The problem of currency notes is visible in Korea. Thirty years have passed since the 10,000 won note was issued. Over that period, the purchasing power of the note has dropped 90 percent and the scale of financial transactions has increased by a factor of about 100. Therefore we need a note of a much higher denomination since we have to carry around much more money.
These days we use bearer checks in 100,000 won denominations like notes. But the bearer checks cost much more money to issue, manage and store, and are much easier to forge than bank-notes.
Bearer checks have to be issued continuously because they can not be circulated like bank notes. An administrative fee is also charged to exchange the check for cash. And after the checks are exchanged for notes at a bank, additional costs are accrued for the bank to register and store the checks. According to one expert's calculation, each year 1 trillion won would be saved if a 100,000 won bank note were used instead of the 100,000-won bearer check.

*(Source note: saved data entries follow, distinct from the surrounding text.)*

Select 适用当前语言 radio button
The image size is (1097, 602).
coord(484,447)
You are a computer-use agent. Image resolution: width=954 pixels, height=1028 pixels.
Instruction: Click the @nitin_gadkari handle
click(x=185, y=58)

The main reason, as I understand, that the government is holding back on issuing a 100,000 won note is that the bigger the currency unit is, the easier it is for crooks and crooked politicians to deal in large sums of "dirty" money and the more difficult it is to trace suspicious money.
This reasoning does have value in this country, where we have long way to go to see clean, just politics.
But as Korea works toward true democracy, legislation can be enacted that thwarts money laundering, corruption, leading to increased transparency in political funds.
We must free ourselves from the shackles of failing economic customs because of murky politics.
The writer is a professor of economics at Yonsei university.